25The Board finds that there was insufficient evidence before it to conclude that the Child had a mental disorder within the meaning of the Act. Youthdale did not put before the Board the testimony of its admitting psychiatrist and his medical diagnosis that the Child has a mental disorder. Nor was there a medical diagnosis of any kind before the Board that could be evidence that the Child had a mental disorder at the time of admission.
26Further, the behavioural evidence before the Board did not establish the existence of a mental disorder. The Act is specific in defining a mental disorder as a substantial disorder of emotional processes, thought or cognition which grossly impairs a person’s capacity to make reasoned judgements. While the Child showed some poor judgement in his behaviour, the evidence did not indicate that his behaviour was so severe as to indicate that his capacity to make reasoned judgements was grossly impaired. The Child was persistently AWOL and thought to be engaged in risky behaviours such as the use of drugs and alcohol while AWOL, however, no direct evidence was presented in that regards. The Child never returned home intoxicated or under the influence of drugs and there was no evidence of this behaviour at school.

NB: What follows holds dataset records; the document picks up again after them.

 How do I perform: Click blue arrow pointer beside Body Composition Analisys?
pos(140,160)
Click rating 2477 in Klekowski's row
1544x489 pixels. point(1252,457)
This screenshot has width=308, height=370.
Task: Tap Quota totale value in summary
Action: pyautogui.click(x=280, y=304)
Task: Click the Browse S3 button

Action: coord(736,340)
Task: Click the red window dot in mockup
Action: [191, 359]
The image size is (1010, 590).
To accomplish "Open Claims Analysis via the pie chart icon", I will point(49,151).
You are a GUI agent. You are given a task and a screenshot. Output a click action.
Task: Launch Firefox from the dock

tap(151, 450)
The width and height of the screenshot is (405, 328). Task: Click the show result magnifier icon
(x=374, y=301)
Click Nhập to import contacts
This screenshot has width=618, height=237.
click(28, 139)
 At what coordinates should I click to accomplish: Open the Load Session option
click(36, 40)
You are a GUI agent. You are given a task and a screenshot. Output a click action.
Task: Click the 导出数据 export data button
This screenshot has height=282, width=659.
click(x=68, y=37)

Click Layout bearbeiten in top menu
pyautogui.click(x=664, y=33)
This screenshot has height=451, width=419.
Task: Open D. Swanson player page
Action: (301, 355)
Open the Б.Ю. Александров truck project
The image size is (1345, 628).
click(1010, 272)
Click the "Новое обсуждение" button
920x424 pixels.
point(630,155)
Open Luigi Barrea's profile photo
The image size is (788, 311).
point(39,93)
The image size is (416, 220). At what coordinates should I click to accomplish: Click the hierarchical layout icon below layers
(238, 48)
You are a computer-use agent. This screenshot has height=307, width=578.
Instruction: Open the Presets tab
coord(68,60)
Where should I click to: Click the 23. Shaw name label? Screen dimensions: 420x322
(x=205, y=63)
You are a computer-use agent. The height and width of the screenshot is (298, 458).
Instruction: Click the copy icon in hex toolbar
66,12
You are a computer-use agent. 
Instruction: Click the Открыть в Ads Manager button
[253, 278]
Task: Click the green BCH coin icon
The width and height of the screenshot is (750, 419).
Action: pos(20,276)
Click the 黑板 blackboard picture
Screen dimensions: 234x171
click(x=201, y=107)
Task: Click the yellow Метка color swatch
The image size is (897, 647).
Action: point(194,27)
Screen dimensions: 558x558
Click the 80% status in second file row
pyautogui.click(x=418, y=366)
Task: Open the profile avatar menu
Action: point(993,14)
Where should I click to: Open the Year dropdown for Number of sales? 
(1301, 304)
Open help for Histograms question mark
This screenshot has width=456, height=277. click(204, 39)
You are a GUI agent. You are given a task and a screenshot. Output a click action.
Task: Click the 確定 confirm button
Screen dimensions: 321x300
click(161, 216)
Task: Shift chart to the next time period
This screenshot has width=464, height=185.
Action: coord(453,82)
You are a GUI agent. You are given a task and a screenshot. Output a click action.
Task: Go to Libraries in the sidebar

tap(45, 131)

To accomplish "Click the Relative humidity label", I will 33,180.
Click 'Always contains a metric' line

The Board finds that the behaviours recounted by the CSW who was told of it by the school social worker or the foster mother, may indicate that the Child had bad judgement; however, it does not imply that the Child had a mental disorder.
27The Child engaged in one incident of self-harm a week before admission but it was not of such an extent as to require immediate medical attention, in fact, he attended at school that morning. There was some evidence of emotional disregulation that led to an exercise in bad judgment. However, there was no evidence to put this into context in terms of whether it was a reaction to the Child’s difficulties in school and with a teenage crush that did not go well or what it meant in terms of the Child’s walking around the city at night. The Child’s Worker did not explore what the incident meant to the Child or work through his reasoning or with him. This might have assisted the Board in its determination. Overall, the Board was left with a lack of information and of any clinical analysis of the behaviours that took them out of the realm of a “cry for help”, language used by the Child’s worker.
28The Board finds that criterion (a) was not met.
CONCLUSION
29Pursuant to section 124 (13) of the Act, the Board was not satisfied that the criterion 124 (2) (a) has been met and, therefore released the Child under section 124(13) of the Act, on December 12, 2013.
CONFIDENTIALITY ORDER
30Pursuant to Rules 30.1 and 30.2 of the Board’s Rules of Procedure parties and their representatives must not use, share, discuss or disclose any Board documents or decisions or any other documents or information provided or used in this application with anyone including through the media or on-line. The Board prohibits the use of any of this information for any purpose outside of the Board’s proceedings.
NATHALIE FORTIER
Nathalie Fortier
Panel Member
SHEENA SCOTT
Sheena Scott
Presiding Member
LORNA KING
Lorna King
Panel Member
Dated in Toronto, Ontario on this 7th day of January, 2014.